## ВАША ЗАДАЧА
Замените «candidate panel» на «candidate window» в строках материала, начиная со строки с «Given: Close the» и заканчивая строкой с «Looking at the», и приведите эти строки, больше ничего не меняя. Картинки в ответ не включайте.

___ ИСХОДНЫЕ ДАННЫЕ ___

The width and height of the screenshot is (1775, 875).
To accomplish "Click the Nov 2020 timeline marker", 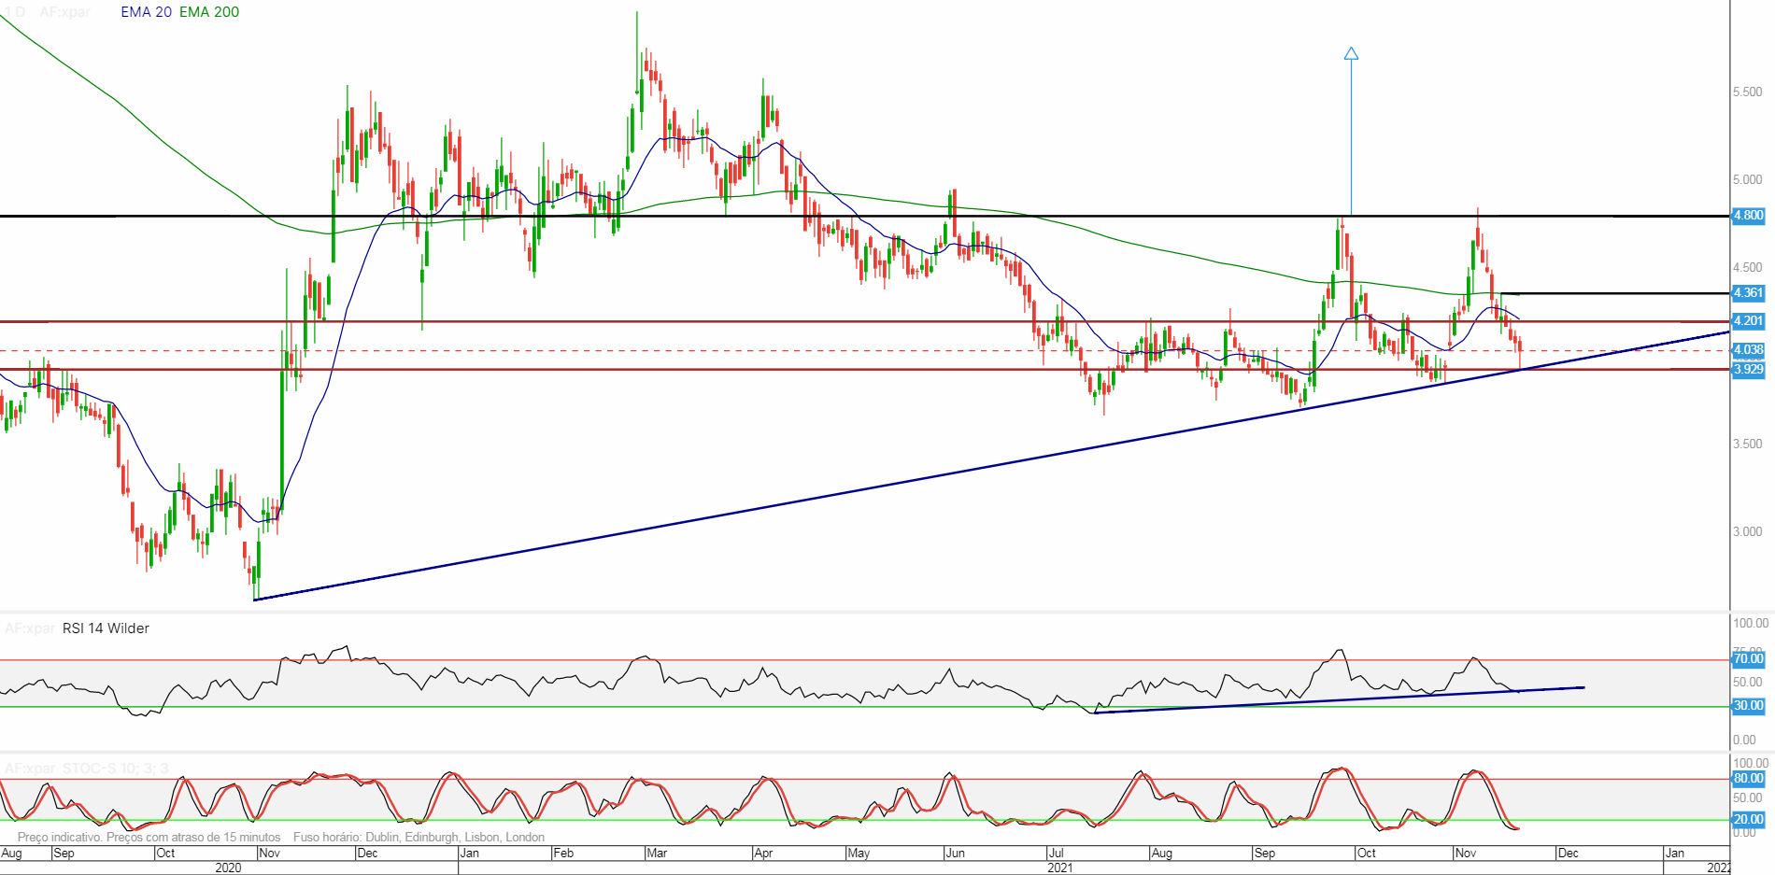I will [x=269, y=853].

___
___ ИСХОДНЫЕ ДАННЫЕ ___

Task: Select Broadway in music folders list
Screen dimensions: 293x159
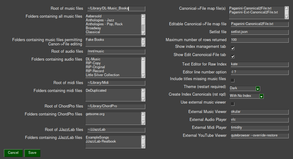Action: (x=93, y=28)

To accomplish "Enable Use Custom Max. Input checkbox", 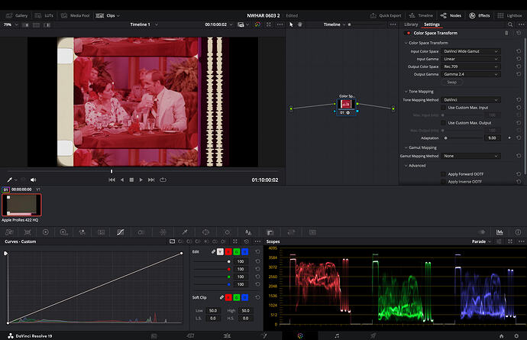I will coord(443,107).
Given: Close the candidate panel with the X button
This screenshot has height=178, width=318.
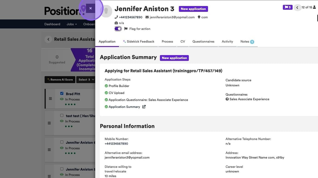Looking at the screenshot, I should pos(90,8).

___
___ ИСХОДНЫЕ ДАННЫЕ ___

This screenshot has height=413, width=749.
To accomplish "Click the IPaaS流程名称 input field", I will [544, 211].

___

## РЕШЕНИЕ ЗАДАЧИ
Given: Close the candidate window with the X button
This screenshot has height=178, width=318.
Looking at the screenshot, I should pos(90,8).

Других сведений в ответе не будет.